Consigne 1:
Répondez aux questions suivantes à partir de l'extrait de décision de justice :
(a) À quelle date l'ordonnance de clôture a-t-elle été rendue ?
(b) De quelle position de la convention collective Syntec la société KEYRUS demande-t-elle à la cour de confirmer que Monsieur [S] relève ?
(c) Selon le salarié, de quoi résultait sa moindre mobilité ?
Consigne 2: Recopiez un passage de l'extrait de décision de justice, en commençant à « Dans ses dernières » et en terminant à « 16 février 2023. ».
Consigne 3: Prolongez l'extrait de décision de justice sur la discrimination à partir de l'endroit où il s'arrête.

Texte extrait:
□ □ □ □ □

Dans ses dernières conclusions notifiées le 16 février 2023, la société KEYRUS demande à la cour :

– de confirmer le jugement en ce qu’il a dit que Monsieur [S] relève de la position 3.1 de la convention collective Syntec, en ce qu’il a débouté Monsieur [S] de ses demandes de rappels de salaire et de dommages et intérêts pour discrimination syndicale et liée à l’âge et pour nullité de la rupture, en ce qu’il a débouté Monsieur [S] de sa demande de dommages et intérêts pour exécution déloyale du contrat de travail et en ce qu’il a débouté le syndicat SNEPSSI-CFE-CGC de sa demande de dommages et intérêts pour discrimination 

y ajoutant,

– de dire que le départ à la retraite de Monsieur [S] ne produit pas les effets d’un licenciement nul 

– de condamner Monsieur [S] en tous les dépens d’instance et d’appel.

L’ordonnance de clôture a été rendue le 16 février 2023.

SUR CE :

Sur la discrimination

Le salarié fait valoir :

– qu’il a été placé dès son embauche dans une situation nettement moins favorable que ses collègues en termes de classification et de rémunération

– qu’il apparaît à la lumière du tableau produit par la société qu’il est le directeur bénéficiant de l’ancienneté la plus importante, à l’exception de M. [W], mais dont la classification et la rémunération sont les plus basses

– que les documents internes de la société (grilles d’augmentation de salaires) montrent que, si tous les salariés ayant des responsabilités syndicales sont augmentés chaque année sur la période litigieuse, le montant moyen des augmentations dont ils bénéficient est inférieur à celui dont bénéficie l’ensemble des salariés

– que, contrairement à ce qu’affirme la société, il disposait d’une ancienneté d’environ 15 années à des postes de directeur de projet et que son expérience professionnelle n’était pas moins riche que celle de ses collègues de travail 

– que sa moindre mobilité résultait de son état de santé et de l’exercice de ses mandats

– que son profil généraliste n’a pas été un obstacle à son recrutement et ne saurait justifier le traitement moins favorable qu’il a subi.

□ □ □ □ □

Extraits de données:
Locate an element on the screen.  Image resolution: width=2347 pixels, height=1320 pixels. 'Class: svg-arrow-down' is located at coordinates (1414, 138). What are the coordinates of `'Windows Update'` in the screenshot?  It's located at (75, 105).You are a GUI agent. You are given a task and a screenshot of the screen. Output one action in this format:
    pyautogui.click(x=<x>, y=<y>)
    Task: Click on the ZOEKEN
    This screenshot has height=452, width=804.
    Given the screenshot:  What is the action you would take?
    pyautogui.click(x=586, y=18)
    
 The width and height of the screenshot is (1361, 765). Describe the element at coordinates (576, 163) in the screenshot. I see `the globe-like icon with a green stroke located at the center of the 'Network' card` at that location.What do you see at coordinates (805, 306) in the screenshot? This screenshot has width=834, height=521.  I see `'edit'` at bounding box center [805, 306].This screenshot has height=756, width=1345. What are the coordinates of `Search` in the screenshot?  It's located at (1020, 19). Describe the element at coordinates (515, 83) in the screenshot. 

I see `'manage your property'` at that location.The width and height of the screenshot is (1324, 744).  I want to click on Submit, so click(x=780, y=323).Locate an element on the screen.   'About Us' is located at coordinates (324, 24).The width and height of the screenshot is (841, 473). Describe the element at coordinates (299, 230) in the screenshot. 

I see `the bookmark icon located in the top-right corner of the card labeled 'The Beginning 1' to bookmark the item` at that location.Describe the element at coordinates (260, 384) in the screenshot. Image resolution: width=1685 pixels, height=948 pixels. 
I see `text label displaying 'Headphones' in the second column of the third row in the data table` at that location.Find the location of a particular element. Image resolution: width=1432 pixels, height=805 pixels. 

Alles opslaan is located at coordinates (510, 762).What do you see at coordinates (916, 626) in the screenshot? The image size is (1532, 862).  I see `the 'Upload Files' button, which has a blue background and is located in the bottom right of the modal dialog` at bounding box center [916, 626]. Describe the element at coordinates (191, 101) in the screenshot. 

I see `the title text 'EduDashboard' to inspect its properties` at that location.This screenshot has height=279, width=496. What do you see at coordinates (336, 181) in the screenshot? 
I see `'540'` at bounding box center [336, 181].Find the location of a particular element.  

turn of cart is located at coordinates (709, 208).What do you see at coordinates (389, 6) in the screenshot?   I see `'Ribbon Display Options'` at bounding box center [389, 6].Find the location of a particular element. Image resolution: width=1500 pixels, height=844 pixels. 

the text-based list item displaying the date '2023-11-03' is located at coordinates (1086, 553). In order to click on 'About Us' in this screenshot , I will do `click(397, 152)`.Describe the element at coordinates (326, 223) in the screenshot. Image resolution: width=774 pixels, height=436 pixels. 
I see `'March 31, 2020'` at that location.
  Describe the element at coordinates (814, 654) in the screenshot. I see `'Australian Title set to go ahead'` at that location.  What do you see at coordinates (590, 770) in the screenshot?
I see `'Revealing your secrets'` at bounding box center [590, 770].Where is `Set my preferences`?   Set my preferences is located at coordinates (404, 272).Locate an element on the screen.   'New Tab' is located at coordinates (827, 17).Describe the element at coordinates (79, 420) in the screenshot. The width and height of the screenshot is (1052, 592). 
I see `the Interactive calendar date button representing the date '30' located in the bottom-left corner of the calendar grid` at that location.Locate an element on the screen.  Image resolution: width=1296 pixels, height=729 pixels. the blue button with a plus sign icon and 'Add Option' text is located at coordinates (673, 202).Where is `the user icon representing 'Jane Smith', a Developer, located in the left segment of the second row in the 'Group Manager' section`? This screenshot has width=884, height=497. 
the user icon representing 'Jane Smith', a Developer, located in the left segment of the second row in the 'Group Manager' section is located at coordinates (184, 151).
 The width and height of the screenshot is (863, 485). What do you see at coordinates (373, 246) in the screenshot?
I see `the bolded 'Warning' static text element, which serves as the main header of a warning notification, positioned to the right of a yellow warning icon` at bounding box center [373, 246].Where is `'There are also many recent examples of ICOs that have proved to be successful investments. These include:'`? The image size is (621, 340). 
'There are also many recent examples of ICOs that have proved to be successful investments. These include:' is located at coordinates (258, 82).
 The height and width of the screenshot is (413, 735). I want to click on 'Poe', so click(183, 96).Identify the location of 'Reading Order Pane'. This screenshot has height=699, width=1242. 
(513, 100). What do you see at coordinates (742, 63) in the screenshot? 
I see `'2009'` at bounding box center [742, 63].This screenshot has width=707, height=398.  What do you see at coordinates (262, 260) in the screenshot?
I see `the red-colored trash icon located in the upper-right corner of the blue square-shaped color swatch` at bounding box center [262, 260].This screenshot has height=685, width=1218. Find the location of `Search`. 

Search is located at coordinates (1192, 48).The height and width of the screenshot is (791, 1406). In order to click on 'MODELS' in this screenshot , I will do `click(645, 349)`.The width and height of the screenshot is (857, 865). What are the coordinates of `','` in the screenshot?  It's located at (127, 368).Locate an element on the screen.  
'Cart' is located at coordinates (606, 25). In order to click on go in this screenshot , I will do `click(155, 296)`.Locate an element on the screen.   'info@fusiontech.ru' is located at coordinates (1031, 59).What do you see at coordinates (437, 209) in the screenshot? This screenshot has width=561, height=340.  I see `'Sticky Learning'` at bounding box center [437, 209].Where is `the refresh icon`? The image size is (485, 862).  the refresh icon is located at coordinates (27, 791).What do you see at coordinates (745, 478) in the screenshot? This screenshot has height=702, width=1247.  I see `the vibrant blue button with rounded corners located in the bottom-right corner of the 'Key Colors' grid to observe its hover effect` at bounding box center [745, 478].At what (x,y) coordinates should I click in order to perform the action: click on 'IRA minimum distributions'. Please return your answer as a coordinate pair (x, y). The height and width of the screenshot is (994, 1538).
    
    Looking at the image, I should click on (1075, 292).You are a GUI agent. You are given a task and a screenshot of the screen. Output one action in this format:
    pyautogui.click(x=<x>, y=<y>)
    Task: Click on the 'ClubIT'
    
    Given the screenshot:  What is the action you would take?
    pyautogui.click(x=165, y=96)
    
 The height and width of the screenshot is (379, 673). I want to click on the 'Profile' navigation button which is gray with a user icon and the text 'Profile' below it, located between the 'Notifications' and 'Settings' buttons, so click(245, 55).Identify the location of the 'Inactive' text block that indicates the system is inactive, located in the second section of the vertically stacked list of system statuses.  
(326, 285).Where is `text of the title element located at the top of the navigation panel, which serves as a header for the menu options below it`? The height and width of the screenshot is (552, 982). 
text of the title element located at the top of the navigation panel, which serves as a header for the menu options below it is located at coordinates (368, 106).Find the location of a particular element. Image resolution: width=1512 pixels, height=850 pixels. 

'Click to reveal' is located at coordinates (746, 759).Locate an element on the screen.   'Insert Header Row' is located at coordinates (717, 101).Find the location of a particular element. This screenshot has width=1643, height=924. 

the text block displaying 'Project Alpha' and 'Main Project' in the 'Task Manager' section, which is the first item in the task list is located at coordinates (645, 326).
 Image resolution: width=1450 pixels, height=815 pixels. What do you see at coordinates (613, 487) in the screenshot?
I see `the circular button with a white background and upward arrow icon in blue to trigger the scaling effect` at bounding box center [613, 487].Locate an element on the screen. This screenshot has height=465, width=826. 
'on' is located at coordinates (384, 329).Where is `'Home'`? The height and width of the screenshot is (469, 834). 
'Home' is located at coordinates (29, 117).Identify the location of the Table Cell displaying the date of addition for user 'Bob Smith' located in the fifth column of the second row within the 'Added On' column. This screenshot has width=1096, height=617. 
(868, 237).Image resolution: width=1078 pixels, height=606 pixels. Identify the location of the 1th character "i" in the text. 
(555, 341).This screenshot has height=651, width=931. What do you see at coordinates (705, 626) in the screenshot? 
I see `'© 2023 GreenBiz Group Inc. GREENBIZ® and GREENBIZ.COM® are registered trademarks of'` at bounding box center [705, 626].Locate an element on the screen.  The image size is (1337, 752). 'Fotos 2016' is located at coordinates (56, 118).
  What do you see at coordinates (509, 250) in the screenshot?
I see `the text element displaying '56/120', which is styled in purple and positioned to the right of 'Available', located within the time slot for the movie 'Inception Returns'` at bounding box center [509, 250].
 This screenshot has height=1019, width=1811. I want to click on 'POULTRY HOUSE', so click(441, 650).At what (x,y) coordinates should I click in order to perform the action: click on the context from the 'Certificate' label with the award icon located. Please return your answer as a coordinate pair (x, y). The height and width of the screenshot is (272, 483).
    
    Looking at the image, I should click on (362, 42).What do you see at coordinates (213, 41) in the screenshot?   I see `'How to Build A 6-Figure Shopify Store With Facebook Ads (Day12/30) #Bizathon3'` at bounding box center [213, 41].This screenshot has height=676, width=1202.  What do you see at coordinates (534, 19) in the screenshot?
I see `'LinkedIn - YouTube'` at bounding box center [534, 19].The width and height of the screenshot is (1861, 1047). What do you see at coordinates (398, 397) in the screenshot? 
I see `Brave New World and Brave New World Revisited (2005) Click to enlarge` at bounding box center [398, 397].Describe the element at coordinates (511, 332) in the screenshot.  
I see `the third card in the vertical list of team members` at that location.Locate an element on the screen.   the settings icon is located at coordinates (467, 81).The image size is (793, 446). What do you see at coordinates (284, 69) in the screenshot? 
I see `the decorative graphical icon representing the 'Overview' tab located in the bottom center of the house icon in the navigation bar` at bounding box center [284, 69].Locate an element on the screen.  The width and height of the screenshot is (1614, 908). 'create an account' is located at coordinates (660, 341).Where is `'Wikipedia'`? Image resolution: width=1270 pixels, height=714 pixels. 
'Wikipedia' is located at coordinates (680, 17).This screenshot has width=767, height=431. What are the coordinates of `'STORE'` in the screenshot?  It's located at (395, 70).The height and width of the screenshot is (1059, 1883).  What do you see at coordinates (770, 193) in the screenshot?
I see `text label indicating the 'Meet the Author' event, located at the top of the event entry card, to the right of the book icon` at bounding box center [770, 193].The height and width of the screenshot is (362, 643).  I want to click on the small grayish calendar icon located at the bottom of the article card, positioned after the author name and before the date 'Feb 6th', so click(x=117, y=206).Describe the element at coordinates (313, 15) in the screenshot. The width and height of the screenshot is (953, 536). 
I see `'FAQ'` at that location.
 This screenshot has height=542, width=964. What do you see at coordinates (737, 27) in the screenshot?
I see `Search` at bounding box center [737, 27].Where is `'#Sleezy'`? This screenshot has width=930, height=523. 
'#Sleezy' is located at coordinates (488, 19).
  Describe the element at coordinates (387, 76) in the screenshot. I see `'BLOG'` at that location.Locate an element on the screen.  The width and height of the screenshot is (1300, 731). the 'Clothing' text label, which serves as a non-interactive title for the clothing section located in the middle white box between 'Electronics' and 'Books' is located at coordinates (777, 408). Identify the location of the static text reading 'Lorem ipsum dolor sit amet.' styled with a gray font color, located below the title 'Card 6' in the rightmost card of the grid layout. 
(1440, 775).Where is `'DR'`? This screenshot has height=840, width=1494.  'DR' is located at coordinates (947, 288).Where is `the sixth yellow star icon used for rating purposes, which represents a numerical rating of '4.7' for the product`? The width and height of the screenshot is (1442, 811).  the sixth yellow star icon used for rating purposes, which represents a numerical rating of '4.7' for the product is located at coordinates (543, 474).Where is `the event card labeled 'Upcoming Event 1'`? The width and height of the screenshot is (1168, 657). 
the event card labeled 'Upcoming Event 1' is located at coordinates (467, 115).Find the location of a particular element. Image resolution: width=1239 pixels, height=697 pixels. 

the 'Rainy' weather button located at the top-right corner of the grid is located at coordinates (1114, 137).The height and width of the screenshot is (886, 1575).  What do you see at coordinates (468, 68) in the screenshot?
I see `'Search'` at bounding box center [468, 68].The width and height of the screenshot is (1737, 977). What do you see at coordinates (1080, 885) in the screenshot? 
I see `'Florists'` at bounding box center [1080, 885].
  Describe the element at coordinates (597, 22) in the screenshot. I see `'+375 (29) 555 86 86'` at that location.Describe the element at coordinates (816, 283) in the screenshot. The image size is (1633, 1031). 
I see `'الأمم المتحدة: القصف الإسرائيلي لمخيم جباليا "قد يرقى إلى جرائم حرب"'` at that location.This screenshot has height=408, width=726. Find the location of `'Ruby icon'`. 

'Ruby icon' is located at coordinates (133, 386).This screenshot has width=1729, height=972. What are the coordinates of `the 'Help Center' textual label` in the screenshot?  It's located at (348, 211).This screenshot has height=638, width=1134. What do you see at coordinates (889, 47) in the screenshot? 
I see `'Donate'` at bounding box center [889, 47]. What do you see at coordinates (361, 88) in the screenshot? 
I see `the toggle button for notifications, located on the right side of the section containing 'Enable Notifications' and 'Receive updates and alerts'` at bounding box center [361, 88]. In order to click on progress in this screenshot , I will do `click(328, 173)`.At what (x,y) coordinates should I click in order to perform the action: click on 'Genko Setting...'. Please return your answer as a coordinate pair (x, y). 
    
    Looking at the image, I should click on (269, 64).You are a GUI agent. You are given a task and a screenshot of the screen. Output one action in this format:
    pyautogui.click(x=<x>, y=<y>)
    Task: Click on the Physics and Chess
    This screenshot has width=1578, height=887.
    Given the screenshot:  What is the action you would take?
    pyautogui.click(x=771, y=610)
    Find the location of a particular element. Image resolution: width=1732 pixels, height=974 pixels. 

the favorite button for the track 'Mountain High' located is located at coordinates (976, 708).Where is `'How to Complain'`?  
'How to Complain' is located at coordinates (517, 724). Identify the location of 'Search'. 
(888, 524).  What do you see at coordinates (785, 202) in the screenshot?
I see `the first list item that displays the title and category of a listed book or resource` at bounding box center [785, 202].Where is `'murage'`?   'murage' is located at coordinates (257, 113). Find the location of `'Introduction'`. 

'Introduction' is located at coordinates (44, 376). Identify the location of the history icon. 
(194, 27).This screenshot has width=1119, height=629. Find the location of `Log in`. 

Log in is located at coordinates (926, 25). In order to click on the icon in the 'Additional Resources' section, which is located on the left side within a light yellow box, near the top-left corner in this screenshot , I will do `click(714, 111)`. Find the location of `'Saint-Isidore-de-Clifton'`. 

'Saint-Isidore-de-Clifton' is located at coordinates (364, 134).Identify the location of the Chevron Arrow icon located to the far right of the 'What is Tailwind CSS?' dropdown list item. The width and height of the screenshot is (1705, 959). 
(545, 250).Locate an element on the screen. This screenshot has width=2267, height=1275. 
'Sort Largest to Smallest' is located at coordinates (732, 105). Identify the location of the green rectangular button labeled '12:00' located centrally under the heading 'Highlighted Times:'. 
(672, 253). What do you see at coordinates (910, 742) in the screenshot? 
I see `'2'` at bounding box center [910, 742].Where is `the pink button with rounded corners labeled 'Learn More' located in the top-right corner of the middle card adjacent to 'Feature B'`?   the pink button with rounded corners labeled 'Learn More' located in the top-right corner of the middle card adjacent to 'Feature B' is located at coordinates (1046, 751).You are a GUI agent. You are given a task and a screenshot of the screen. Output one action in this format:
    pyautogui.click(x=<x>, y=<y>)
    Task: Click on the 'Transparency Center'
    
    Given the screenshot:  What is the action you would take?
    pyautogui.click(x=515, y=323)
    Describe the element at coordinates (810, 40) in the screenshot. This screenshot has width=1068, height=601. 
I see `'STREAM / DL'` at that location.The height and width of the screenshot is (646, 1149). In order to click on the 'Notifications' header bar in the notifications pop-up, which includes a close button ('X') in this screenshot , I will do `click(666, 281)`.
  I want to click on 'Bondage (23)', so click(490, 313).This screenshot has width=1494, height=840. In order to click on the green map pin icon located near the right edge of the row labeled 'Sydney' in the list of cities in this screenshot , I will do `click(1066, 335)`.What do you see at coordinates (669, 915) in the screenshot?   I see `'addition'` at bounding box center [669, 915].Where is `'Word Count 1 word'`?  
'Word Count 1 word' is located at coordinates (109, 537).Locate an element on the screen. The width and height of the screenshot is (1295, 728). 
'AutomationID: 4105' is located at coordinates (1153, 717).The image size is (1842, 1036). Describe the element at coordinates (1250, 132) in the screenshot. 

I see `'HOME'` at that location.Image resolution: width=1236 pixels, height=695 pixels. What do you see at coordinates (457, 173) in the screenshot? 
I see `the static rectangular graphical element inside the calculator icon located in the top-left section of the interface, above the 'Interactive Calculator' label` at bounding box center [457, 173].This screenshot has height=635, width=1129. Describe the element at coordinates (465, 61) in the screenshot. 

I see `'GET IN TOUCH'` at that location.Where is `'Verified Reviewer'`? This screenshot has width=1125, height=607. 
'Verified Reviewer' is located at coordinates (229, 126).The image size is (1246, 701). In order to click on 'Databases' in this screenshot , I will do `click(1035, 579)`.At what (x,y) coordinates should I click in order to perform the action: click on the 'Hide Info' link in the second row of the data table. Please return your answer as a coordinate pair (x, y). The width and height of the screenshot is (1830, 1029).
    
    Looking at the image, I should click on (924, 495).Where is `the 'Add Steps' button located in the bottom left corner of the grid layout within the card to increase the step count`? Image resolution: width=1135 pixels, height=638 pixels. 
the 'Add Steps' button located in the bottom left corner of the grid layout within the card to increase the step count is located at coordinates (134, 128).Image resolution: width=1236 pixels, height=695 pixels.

□ □ □ □ □

Réponse attendue 1:
(a) Le 16 février 2023.
(b) De la position 3.1.
(c) De son état de santé et de l'exercice de ses mandats.

Réponse attendue 2:
Dans ses dernières conclusions notifiées le 16 février 2023, la société KEYRUS demande à la cour :

– de confirmer le jugement en ce qu’il a dit que Monsieur [S] relève de la position 3.1 de la convention collective Syntec, en ce qu’il a débouté Monsieur [S] de ses demandes de rappels de salaire et de dommages et intérêts pour discrimination syndicale et liée à l’âge et pour nullité de la rupture, en ce qu’il a débouté Monsieur [S] de sa demande de dommages et intérêts pour exécution déloyale du contrat de travail et en ce qu’il a débouté le syndicat SNEPSSI-CFE-CGC de sa demande de dommages et intérêts pour discrimination 

y ajoutant,

– de dire que le départ à la retraite de Monsieur [S] ne produit pas les effets d’un licenciement nul 

– de condamner Monsieur [S] en tous les dépens d’instance et d’appel.

L’ordonnance de clôture a été rendue le 16 février 2023.

Réponse attendue 3:
La société fait valoir :

– que M. [S] n’apporte pas d’éléments laissant présumer l’existence d’une discrimination en raison de son appartenance syndicale 

– qu’en dépit de ses tentatives, elle a eu les plus grandes difficultés pour missionner son salarié en clientèle du fait de son refus de se déplacer 

– que M. [S] entend se voir appliquer à compter de son embauche en 2013 le salaire moyen qu’il a calculé pour partie à partir du salaire versé à des salariés engagés en 2017 et 2018.

****

En application de l’article L 1132-1 du code du travail, aucun salarié ne peut être sanctionné, licencié ou faire l’objet d’une mesure discriminatoire directe ou indirecte telle que définie à l’article 1er de la loi du 27 mai 2008 portant diverses dispositions d’adaptation au droit communautaire dans le domaine de la lutte contre les discriminations, notamment en matière de rémunération (…) de formation, de reclassement, d’affectation, de qualification, de classification, de promotion professionnelle (…) en raison de son âge, de ses activités syndicales ou mutualistes.

L’article L2141-5 du même code énonce qu’il est interdit à l’employeur de prendre en considération l’appartenance à un syndicat ou l’exercice d’une activité syndicale pour arrêter ses décisions en matière notamment de recrutement, de conduite et de répartition du travail, de formation professionnelle, d’avancement, de rémunération et d’octroi d’avantages sociaux, de mesures de discipline et de rupture du contrat de travail.

Aux termes de l’article L.1134-1 du code du travail, en cas de survenance d’un litige au sujet d’une discrimination invoquée par un salarié, celui-ci doit présenter des éléments de fait laissant supposer l’existence d’une discrimination directe ou indirecte, les éléments apportés par le salarié devant être examinés dans leur ensemble, et si tel est le cas, il incombe ensuite à l’employeur de prouver que ses décisions sont justifiées par des éléments objectifs étrangers à toute discrimination.

M. [S], embauché le 1er juillet 2013 au poste de directeur de projet, au niveau 2.3 coefficient 150, alors qu’il était âgé de 54 ans comme étant né le 16 février 1959, soutient en premier lieu qu’il a été victime d’une discrimination à l’embauche en raison de son âge.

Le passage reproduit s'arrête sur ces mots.